**TASK INSTRUCTIONS:**
a) List the four rat tissues that the text on protein turnover below says were collected for the study.
b) Translate this sentence from the text on protein turnover below into Spanish: "In addition, we did not detect any immediate incorporation of tracers beyond the age of 25 days."
c) Continue the text below on protein turnover in rat tissues, starting after its last sentence.

**DOCUMENT TEXT:**
The primary aim of this study was to investigate whether we could demonstrate the existence of protein pools in different tissues and within the same tissue with very distinct turnover rates in an in vivo rodent model. Of most interest, we first demonstrate that amino acids synthesized into proteins during fetal development and first weeks of life are present in the eye lens and patellar tendon tissue at adult age. Secondly, we demonstrate in the eye lens that there is no detectable transfer of newly synthetized proteins into mature structural connective tissue beyond the age of 25 days despite an acute incorporation of tracers into other tissues’ proteins. This age-dependent growth of eye lens tissue is in contrast to proteins located in the muscle and liver, which showed a fast turnover independent of age.
Turnover of collagenous proteins from various tissues
The primary aim was to investigate the turnover of collagenous tissue proteins throughout life and therefore, we collected eye lens, patellar tendon, skeletal muscle and liver tissues from rats. The latter tissue also contained protein pools expected to contain fast turning over proteins that could be used to verify our approach as being adequate to elucidate the aim. The eye lens and tendon showed a marked detainment of amino acid tracer abundance throughout age compared to the structural proteins from liver and muscle. In the eye lens, tracers injected early in life, both during the fetus development and the first post-natal period (day 5–9) were still present at day 472. In addition, we did not detect any immediate incorporation of tracers beyond the age of 25 days. Also for the Wea-Leu and Pub-Pro tracers we could not detect enrichments at day 100. However, in the adult rats at day 450 and 472 we found enrichments in all (Wea-Leu) or in some (Pub-Pro) samples, which though indicate that there may be parts of the eye lens that undergo remodeling later in life. Another indication of an ongoing remodeling process of the eye lens is the drop in enrichment of Fet-Pro and Pup-Phe tracers from day 100 to day 450/472. Hence, based on these results it may be suggested that the remodeling process of the matrix in the eye lens takes place involving different steps than the classic immature/soluble-to-mature/insoluble process [21, 22]. However, we conclude that more research must be conducted to verify the observations and reveal the complexity of the collagen synthesis and remodeling in the eye lens during adult life in rats, since the data on day 100 are conclusive and the sample size at adult age is less and data more inconsistent. Hence, in accordance with results from human eye lens, where Lynnerup et al. demonstrated that no further proteins were synthesized and incorporated into the lens matrix after the age of 1 year  our data (to some extend) support this finding in rats.

**RECORD EXTRACTS:**
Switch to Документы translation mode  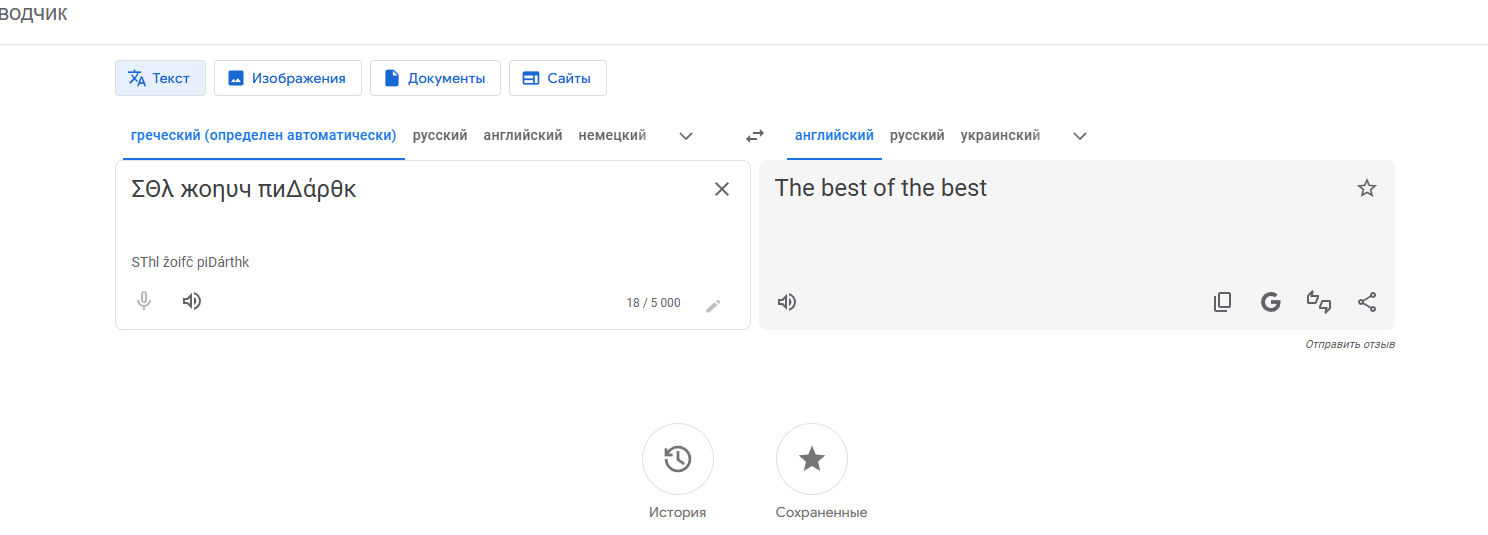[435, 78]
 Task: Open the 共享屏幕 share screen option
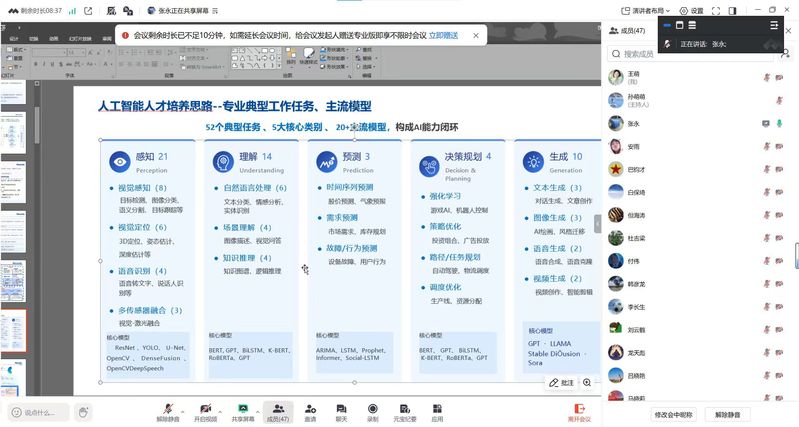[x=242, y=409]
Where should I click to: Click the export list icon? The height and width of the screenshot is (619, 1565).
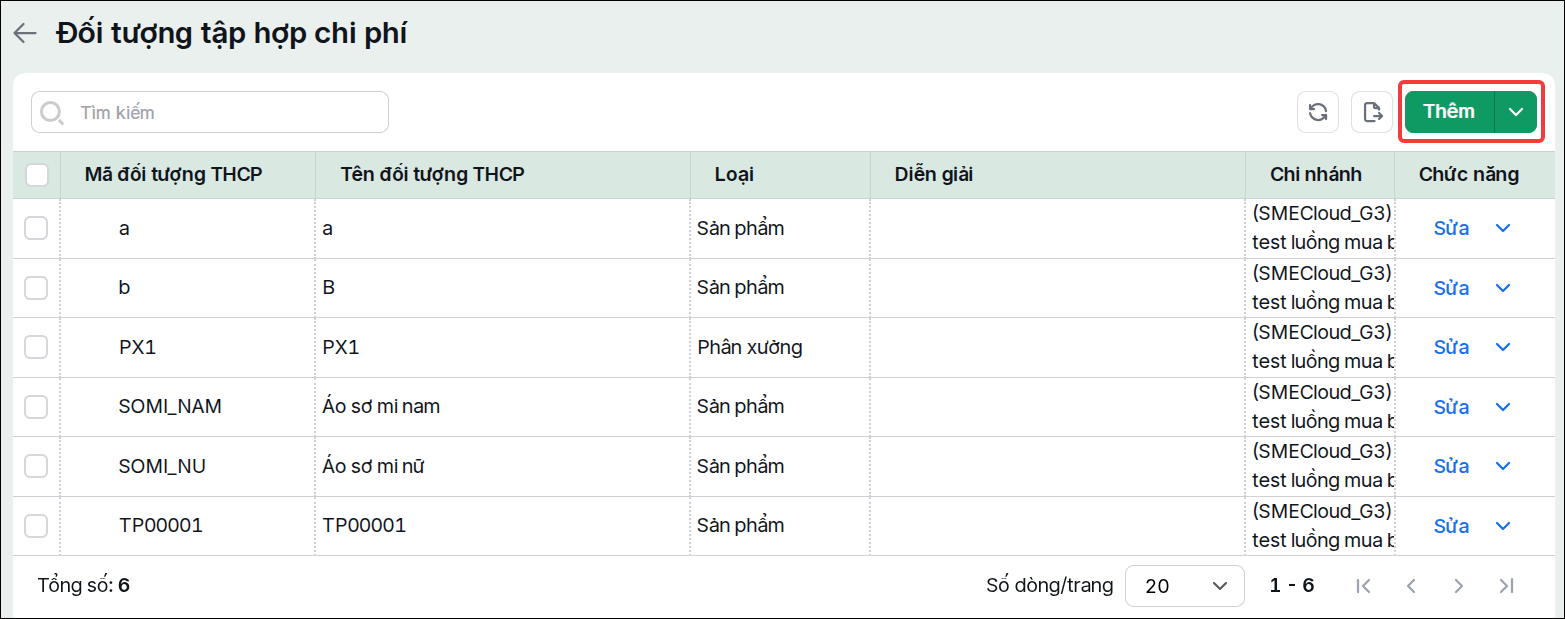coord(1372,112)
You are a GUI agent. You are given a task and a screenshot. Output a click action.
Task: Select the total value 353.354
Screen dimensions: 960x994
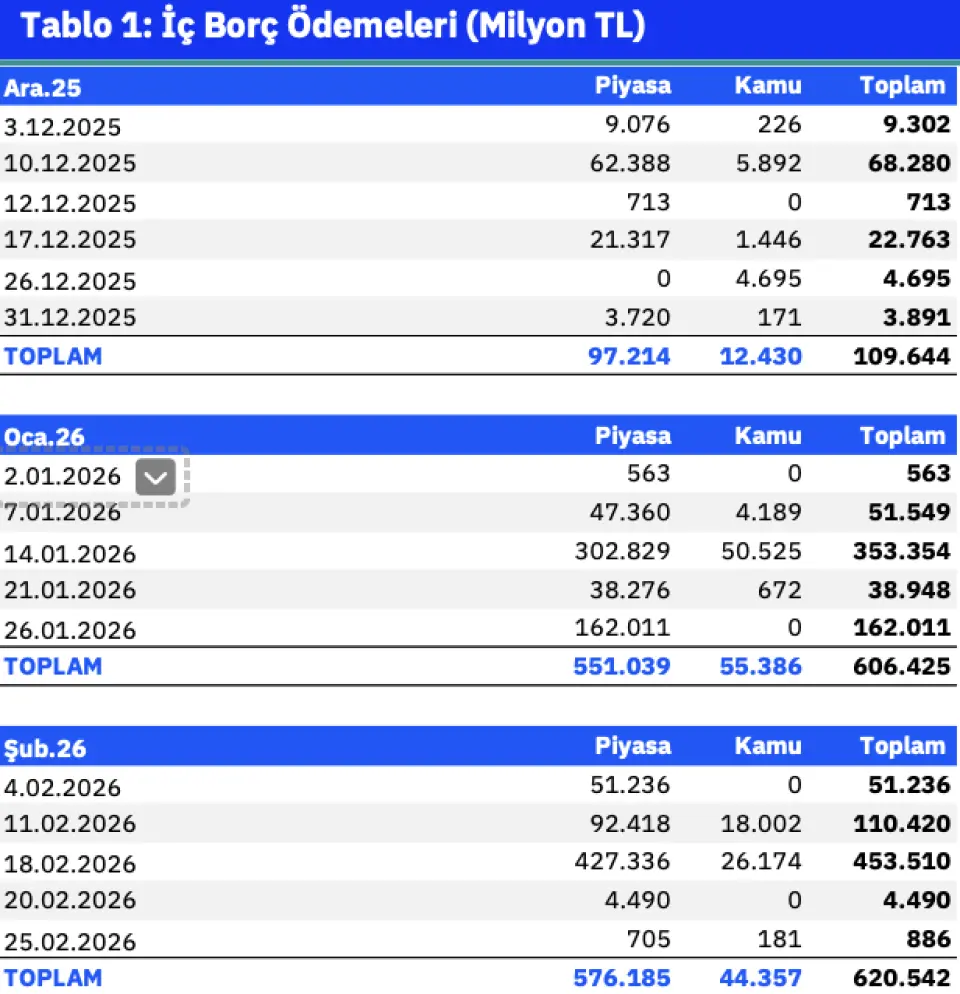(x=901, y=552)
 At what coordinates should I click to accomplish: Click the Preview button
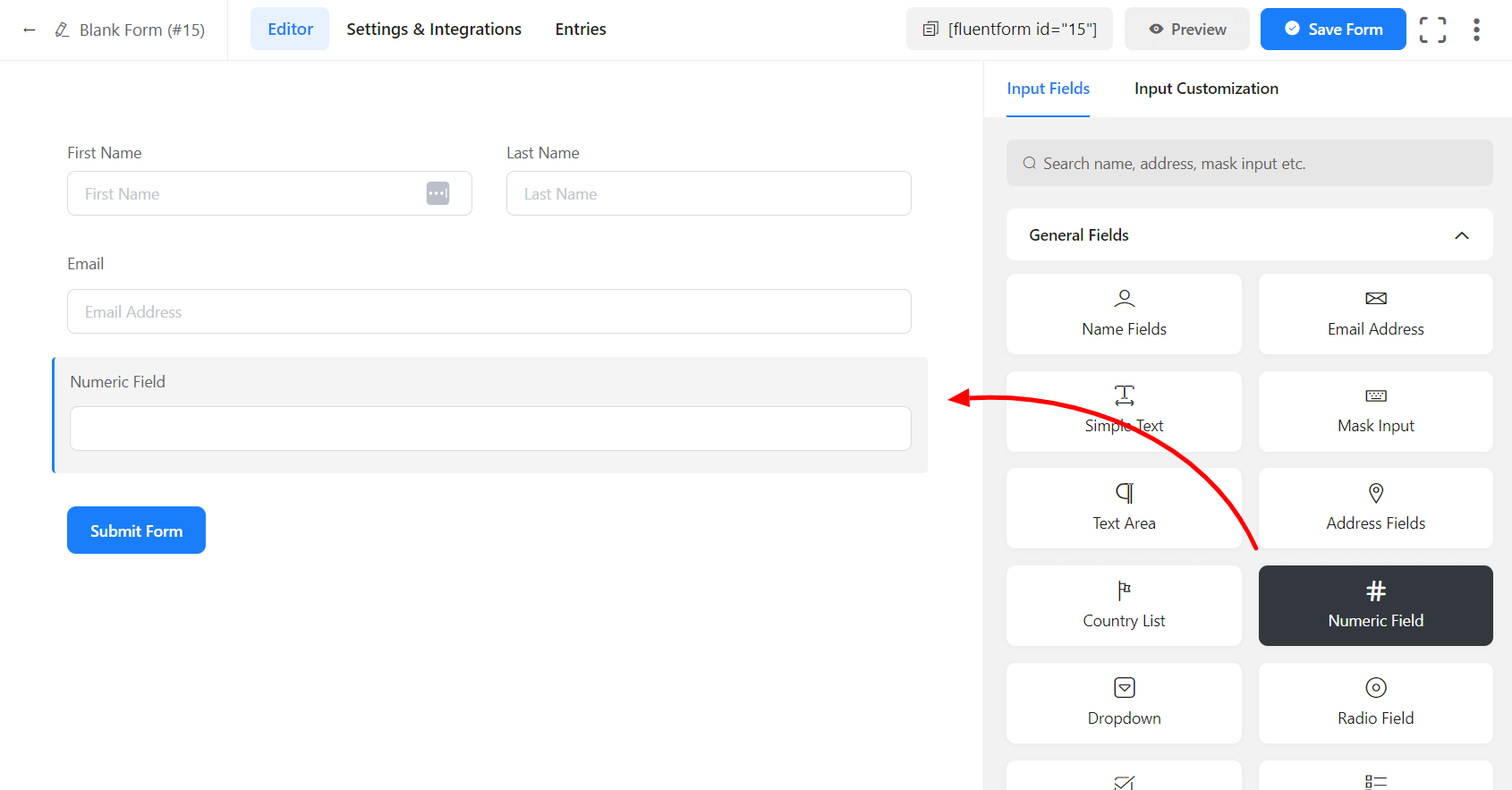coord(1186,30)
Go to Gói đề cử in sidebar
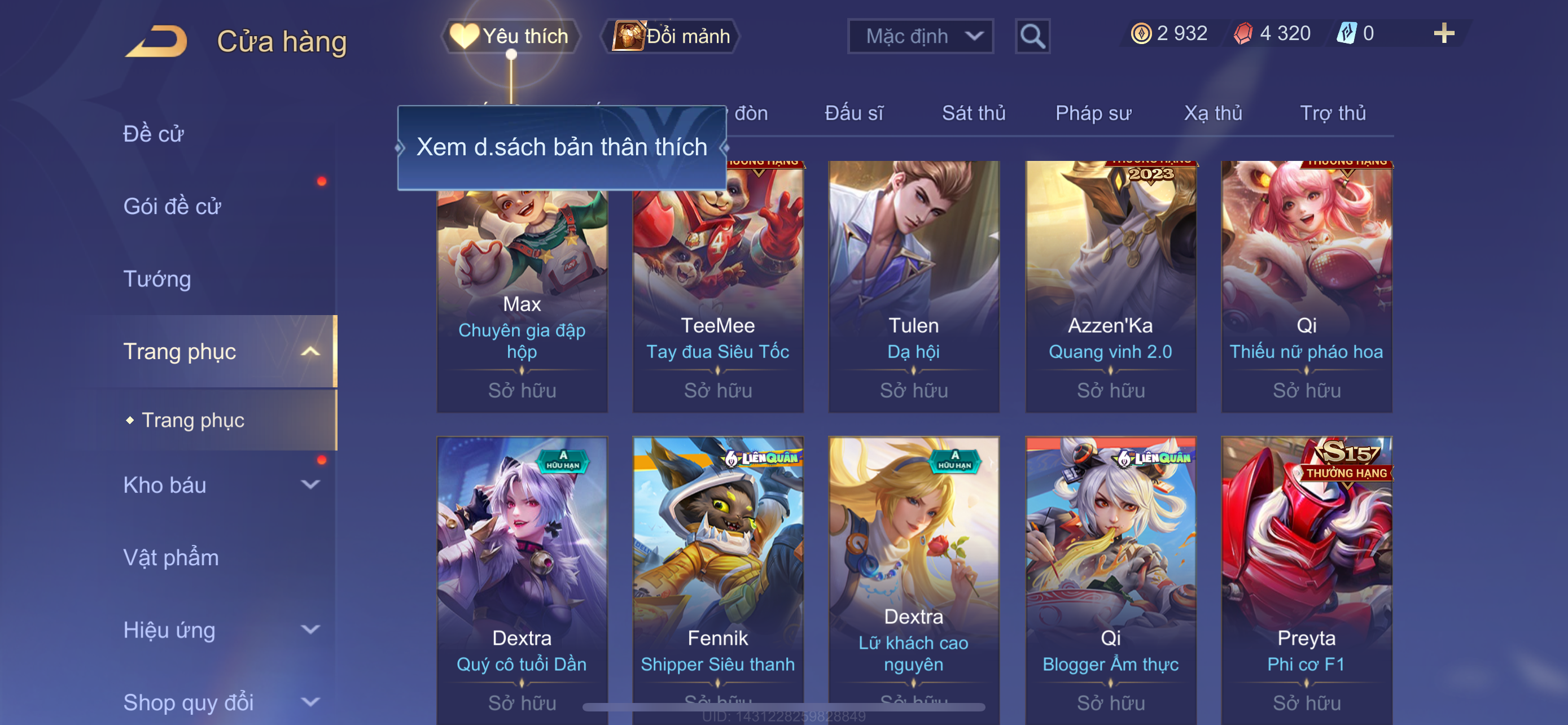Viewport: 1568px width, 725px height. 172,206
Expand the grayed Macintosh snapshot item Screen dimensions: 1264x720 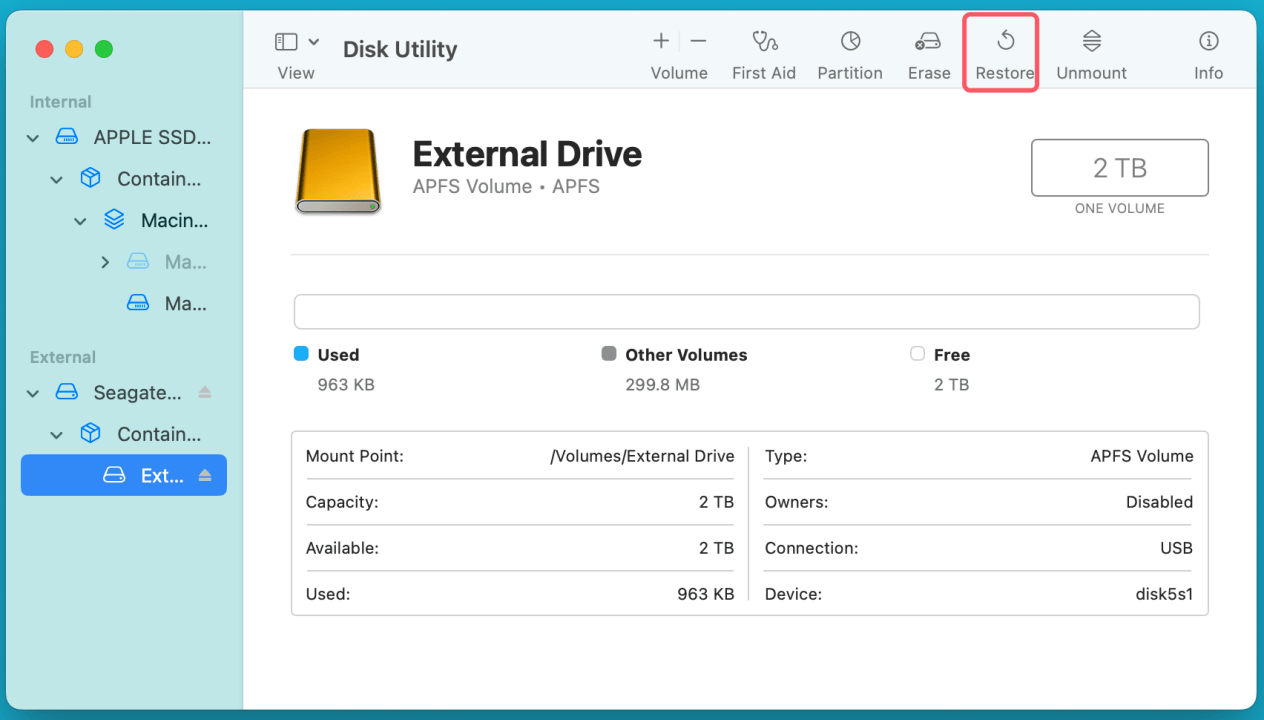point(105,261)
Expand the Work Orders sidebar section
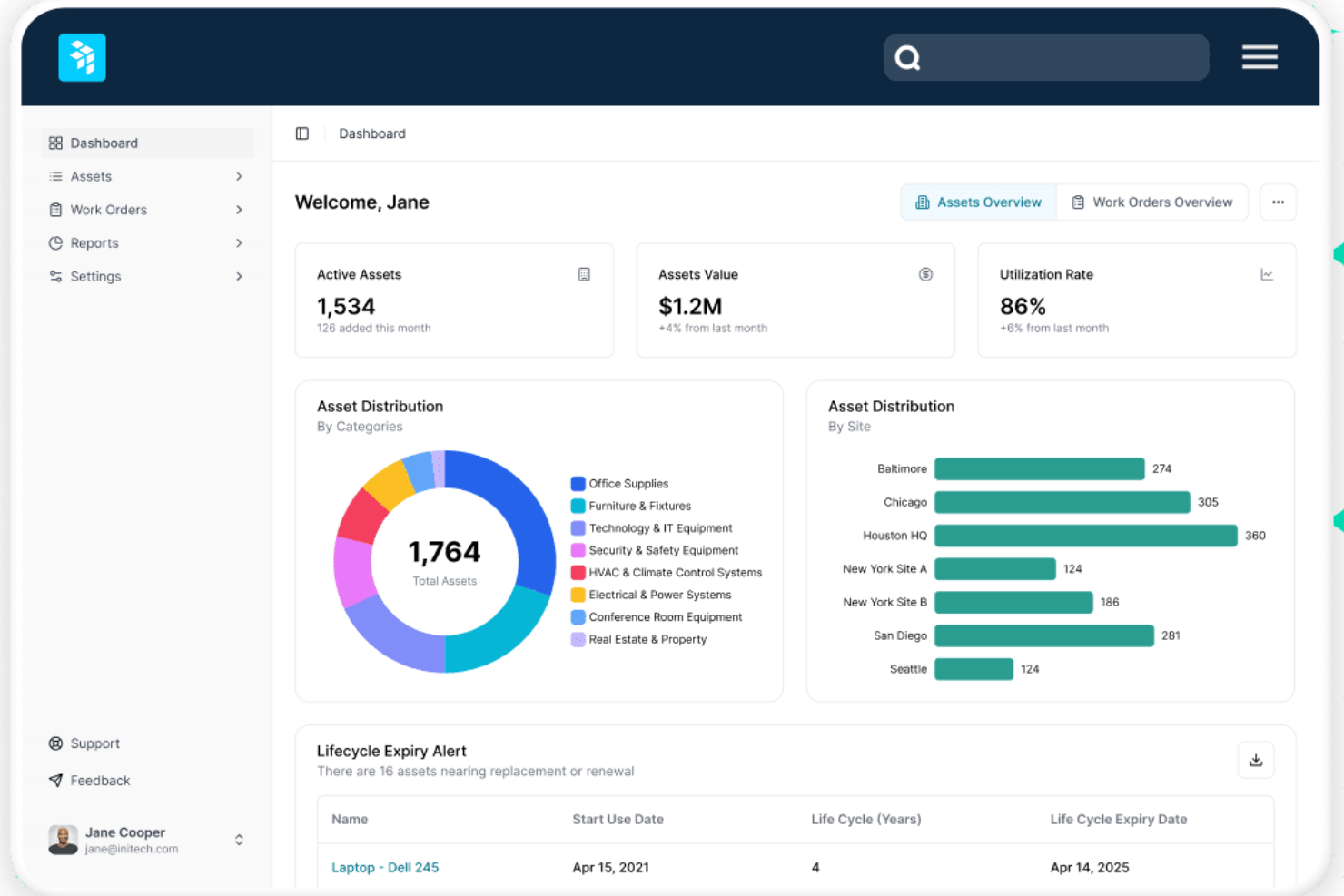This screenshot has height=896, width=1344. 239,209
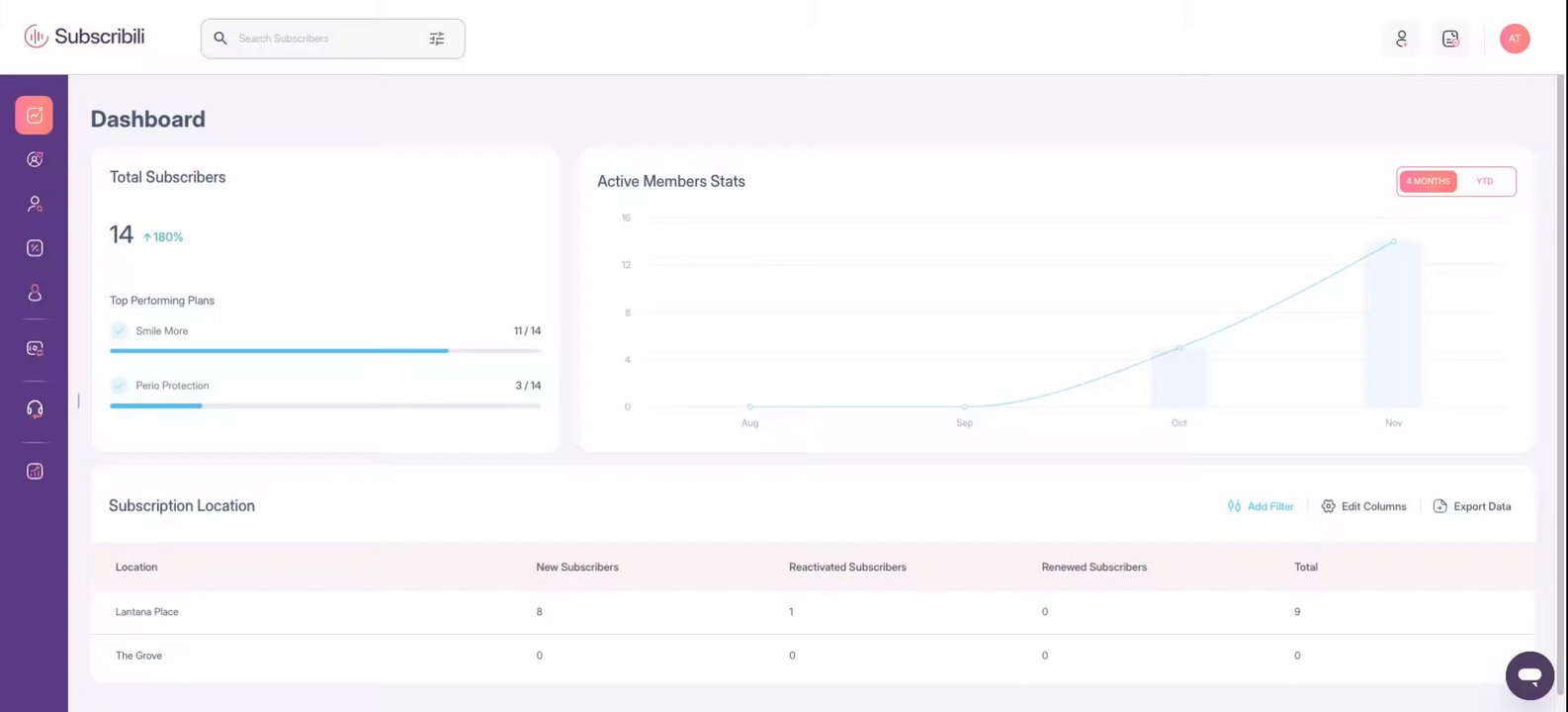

**ACTIVITY ANSWERS:**
a) Eye lens, patellar tendon, skeletal muscle, liver

b) Además, no detectamos ninguna incorporación inmediata de trazadores más allá de los 25 días de edad.

c)
With our repeated injections of different tracers early in life, we could further demonstrate that even proteins synthesized during fetal development and 5–9 days of age are present in the eye lens at the age of day 100 and 472 (Figs 10A, 10B, 12A and 12B). Though, a decline in the enrichment of all tracers (given at day -10 to -2, day 5–9 and day 25–39, Figs 7A, 7B, 8A and 8C) compared to the enrichment detected at day 61–100 and day 454–472 (Figs 7D, 7E, 8D and 8E) was found. While this decline can be a result of partly loss of protein-bound labeled amino acids due to degradation of labeled proteins, and partly as a consequence of growth, i.e. a ‘growth dilution’ . That is, that the tracer is not lost due to breakdown of proteins, but the tracer enrichment in the tissue proteins is diluted due to the incorporation of unlabeled ‘tracee’-amino acids into proteins synthesized later in life. This phenomenon is supported by the fact that at the subsequent ages (fetal development and pup age) the tracers were actually incorporated into the proteins revealing a growth at these subsequent ages. However, beyond the age of 25 days we could not detect any synthesis of proteins in the eye lenses and hence, no further growth dilution can be expected beyond this age.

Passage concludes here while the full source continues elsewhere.